Defenders of the traditional approach have a ready answer. They say America’s global credibility, deterrence, and the security of allies require Washington to remain active on several fronts at once. That argument should not be dismissed out of hand. Great powers do not have the luxury of ignoring the world. But if this logic is accepted, then it must also be said honestly that America has, in practice, moved away from “America First” and is merely continuing an updated version of the same post-Cold War order under new slogans.
Part of this impasse goes back to the resistance of the traditional foreign policy elite in Washington — what American critics sometimes call “the Blob,” the entrenched, bipartisan foreign policy establishment. This current was formed in an environment where America was the world’s unrivaled power. For them, any reduction in commitments is a sign of weakness; any act of prioritization is interpreted as retreat; and any burden-sharing with allies is treated as a threat to American leadership.

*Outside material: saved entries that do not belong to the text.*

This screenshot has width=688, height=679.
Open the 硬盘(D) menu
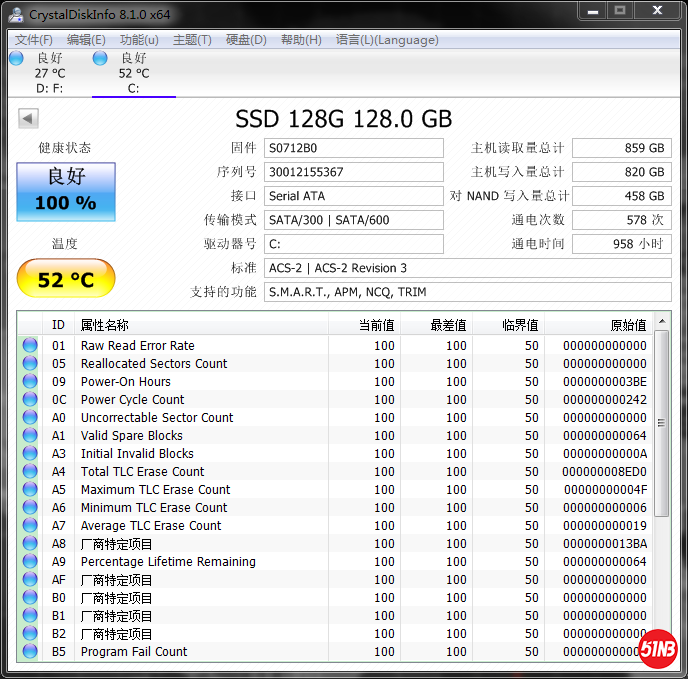tap(246, 40)
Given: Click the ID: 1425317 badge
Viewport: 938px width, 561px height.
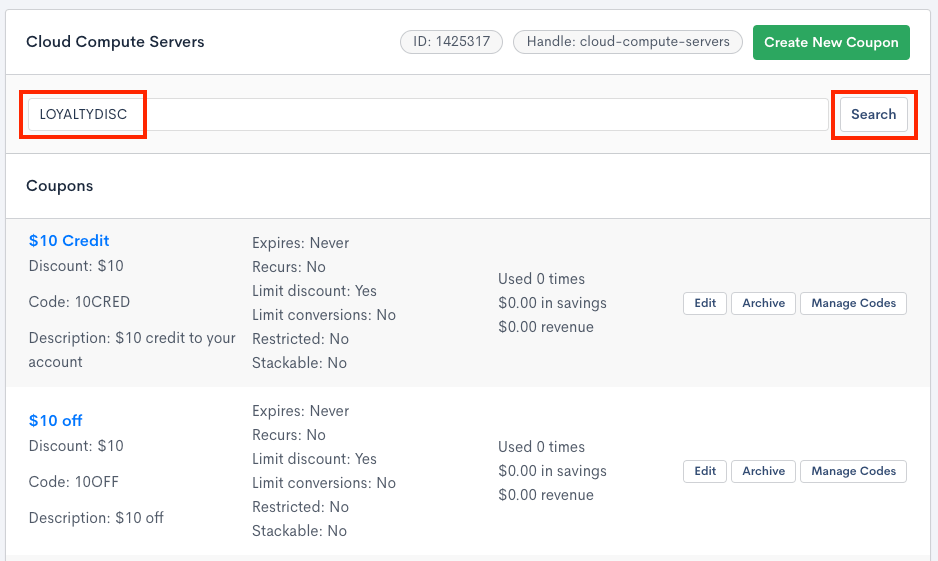Looking at the screenshot, I should pyautogui.click(x=451, y=42).
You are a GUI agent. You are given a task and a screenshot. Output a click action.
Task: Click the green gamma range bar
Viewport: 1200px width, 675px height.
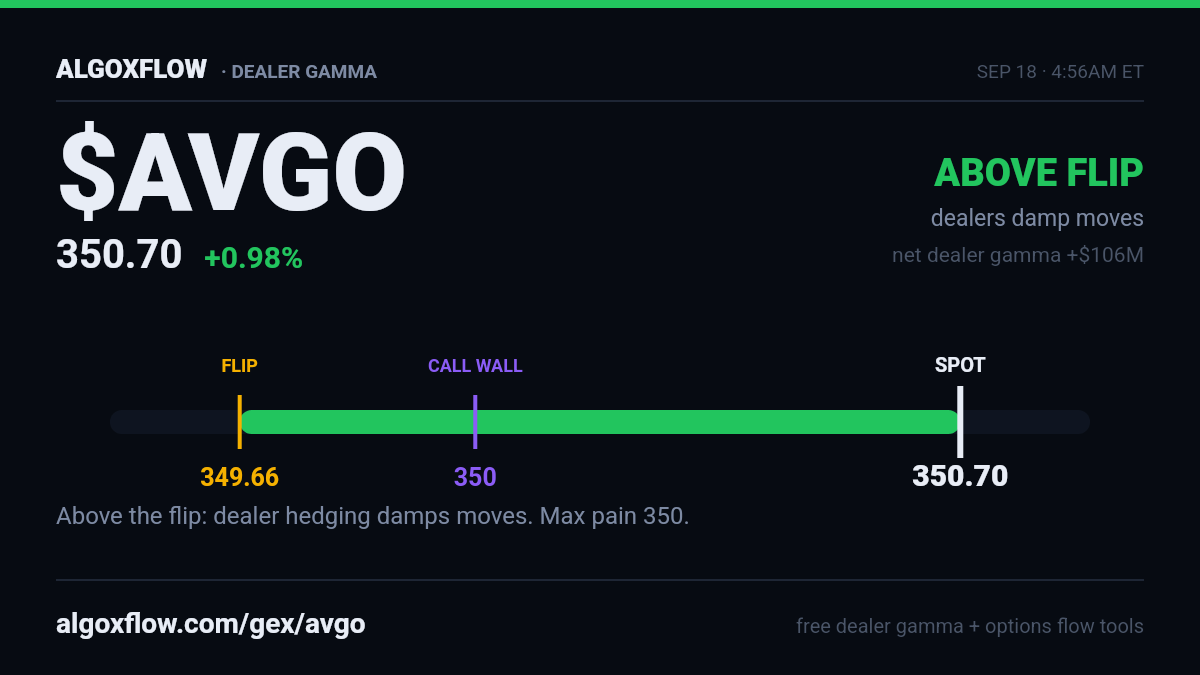click(600, 422)
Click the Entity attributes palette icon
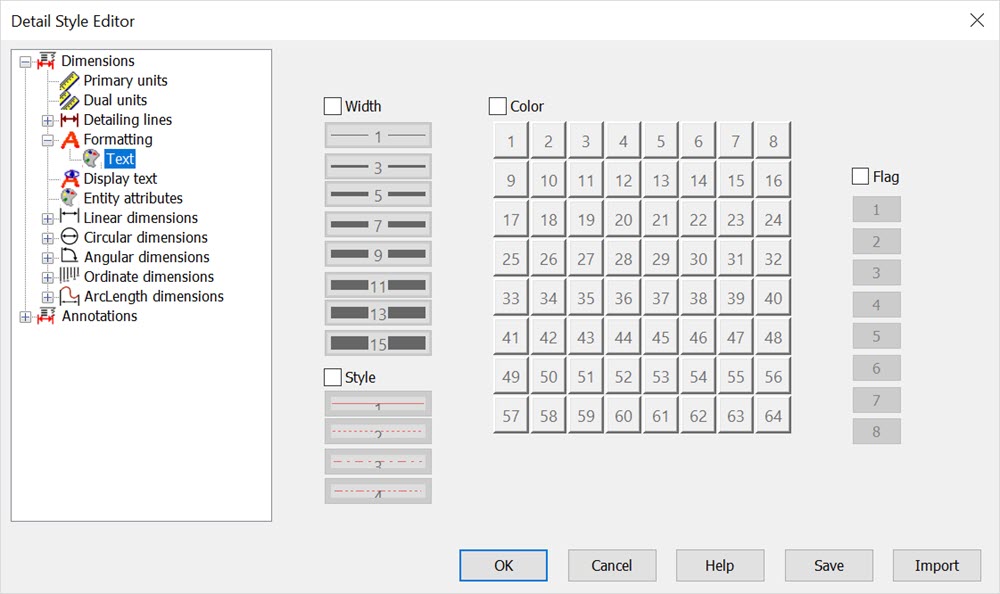Viewport: 1000px width, 594px height. [69, 198]
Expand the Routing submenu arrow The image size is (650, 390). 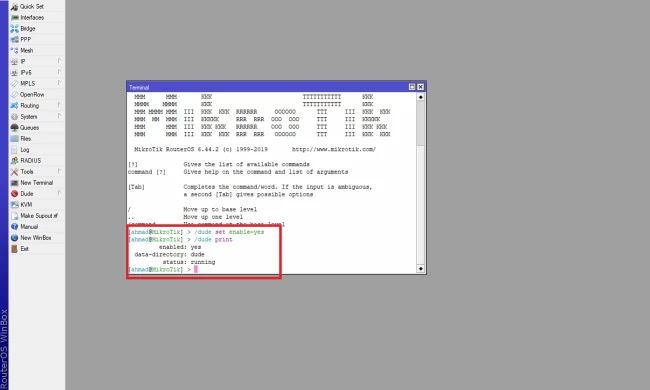click(59, 105)
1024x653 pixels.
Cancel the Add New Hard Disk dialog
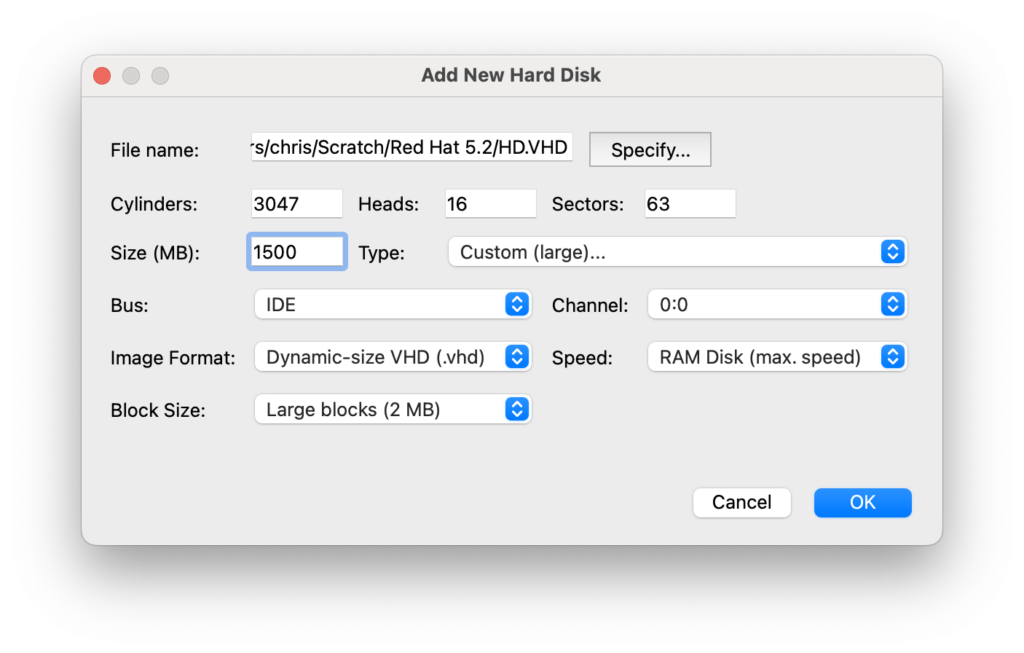[741, 502]
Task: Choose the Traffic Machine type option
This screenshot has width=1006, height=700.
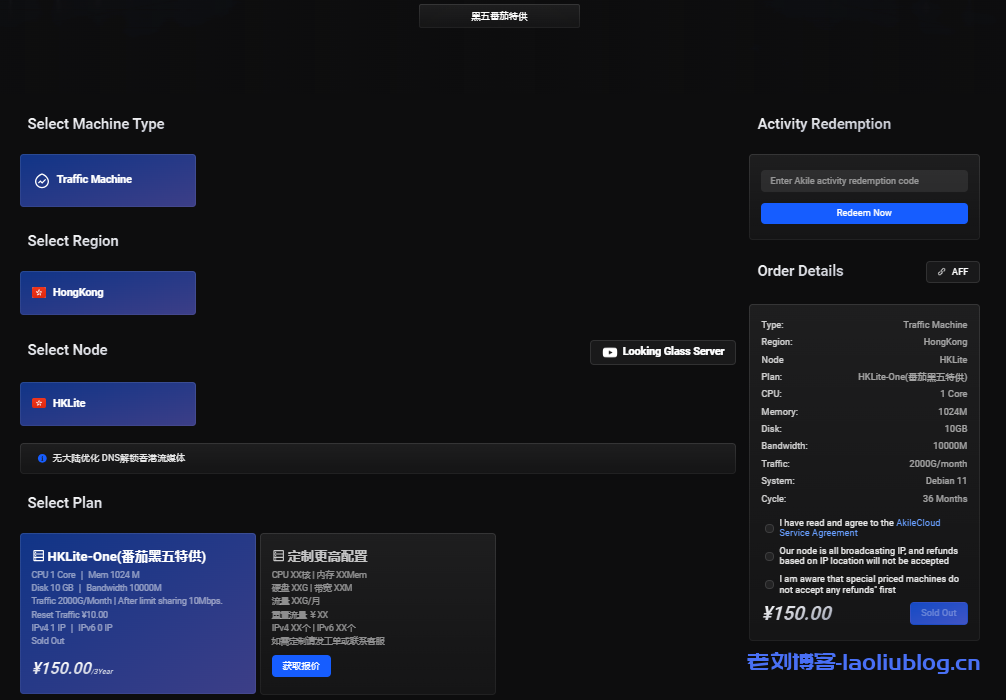Action: [108, 180]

But the world has changed. Resources are not unlimited. Debt matters. Industrial capacity matters. Ammunition stockpiles matter. Public opinion matters. And above all, priorities matter.
Competition with China requires concentration. Preserving global primacy produces dispersion. The first demands discipline; the second demands permanent readiness to enter new crises. The first sometimes requires saying “no”; the second treats every “no” as a blow to American credibility. These two missions do not easily fit together.
America’s main challenge today is not that it lacks strategic language. Washington has spent years talking about great-power competition, containing China, and rebuilding domestic strength. The problem is that it still has not found the courage to bring its behavior into line with that language.
America cannot forever say that China is its main priority while every regional crisis redirects its attention and resources. It cannot speak of domestic renewal while continuing to pay the full costs of managing the global order. And it cannot promise voters an America-centered foreign policy while, in practice, continuing to behave like the indispensable policeman of the world.
Washington is still chasing two rabbits. Until it decides which one truly matters more, it risks catching neither: not a focused and effective strategy for competing with China, and not the sustainable global leadership it still imagines it can afford.
In the new multipolar world, the central art of a superpower may not be more intervention; it may be the capacity for restraint.